Don't have to go through hell though. Talk to someone. Share life stories. Share perceptions. Done. It's honestly that easy now. It's called getting to know each other and finding out and not avoiding each other for it. Which is something done all too often in general. Just accept difference itself and BAM, done deal for me.
And you know something, that's all fine. All of that I can deal with. But you know what I CAN'T deal with? People ASSUMING things are going to go mono and then blaming me for it. I don't hold a grudge about that with the people that did it with me because now they get it. They been there and cared enough to know why I lost my mental shit. But people in general? Tch. How many people actually TALK about things and actually discuss these things before "hooking up" or something? Think communication is a relationship thing only? Hell no! I love easily because I go out of my way to talk and listen and understand and be clear. In public threads and group things I make a bit of a jackass of myself because right now I can't exactly do that with someone on a person to person bases, but if this was a message we'd be asking things. I'd be asking questions like "Do you love who you cheated with". Which has actually gotten mono people to actually thing about if they're poly or not after they wanted to listen.
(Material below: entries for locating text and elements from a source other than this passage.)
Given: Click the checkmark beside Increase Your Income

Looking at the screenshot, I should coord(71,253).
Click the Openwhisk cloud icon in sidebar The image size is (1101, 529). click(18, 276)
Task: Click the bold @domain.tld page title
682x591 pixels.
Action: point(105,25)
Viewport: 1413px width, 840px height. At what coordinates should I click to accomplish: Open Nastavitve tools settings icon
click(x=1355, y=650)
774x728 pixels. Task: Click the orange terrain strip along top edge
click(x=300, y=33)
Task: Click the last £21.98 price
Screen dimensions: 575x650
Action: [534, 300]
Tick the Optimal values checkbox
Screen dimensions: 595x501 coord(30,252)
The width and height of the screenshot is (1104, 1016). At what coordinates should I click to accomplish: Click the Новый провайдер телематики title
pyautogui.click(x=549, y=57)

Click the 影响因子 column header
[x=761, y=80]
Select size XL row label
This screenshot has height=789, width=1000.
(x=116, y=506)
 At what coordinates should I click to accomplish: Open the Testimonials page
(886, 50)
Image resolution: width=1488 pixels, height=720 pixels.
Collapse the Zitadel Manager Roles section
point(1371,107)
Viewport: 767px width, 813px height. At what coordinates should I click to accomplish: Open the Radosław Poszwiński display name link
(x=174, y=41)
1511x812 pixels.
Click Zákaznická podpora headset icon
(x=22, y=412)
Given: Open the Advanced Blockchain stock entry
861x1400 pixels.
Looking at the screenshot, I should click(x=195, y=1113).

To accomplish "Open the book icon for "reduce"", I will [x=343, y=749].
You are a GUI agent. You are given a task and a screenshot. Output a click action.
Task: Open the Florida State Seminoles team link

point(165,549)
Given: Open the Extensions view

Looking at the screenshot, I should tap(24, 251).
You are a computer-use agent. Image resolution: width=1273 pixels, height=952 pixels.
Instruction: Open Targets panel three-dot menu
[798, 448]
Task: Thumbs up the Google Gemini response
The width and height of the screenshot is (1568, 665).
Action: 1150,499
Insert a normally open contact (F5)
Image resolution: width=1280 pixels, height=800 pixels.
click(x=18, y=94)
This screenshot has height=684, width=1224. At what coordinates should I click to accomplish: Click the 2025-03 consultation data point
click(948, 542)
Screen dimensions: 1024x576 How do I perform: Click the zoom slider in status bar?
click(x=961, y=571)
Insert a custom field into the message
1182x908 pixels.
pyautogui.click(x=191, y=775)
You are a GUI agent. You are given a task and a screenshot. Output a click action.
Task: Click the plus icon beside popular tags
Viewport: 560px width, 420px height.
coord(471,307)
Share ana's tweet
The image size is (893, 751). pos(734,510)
And I made it very clear that such a thing was something they'd have to want to listen about first beforehand.
Anyway, I'll stop there for now. I've harped on enough. But that's poly to me. To love you for just accepting me and being here for me. Which will make me want to be there for you. And often I'm the first there because if I don't give people a chance why would they give me one? And I always do that regardless of how many others I might already know.
Kinda been holding that in my system for a while. But it's like... who else will listen, let alone understand, you know.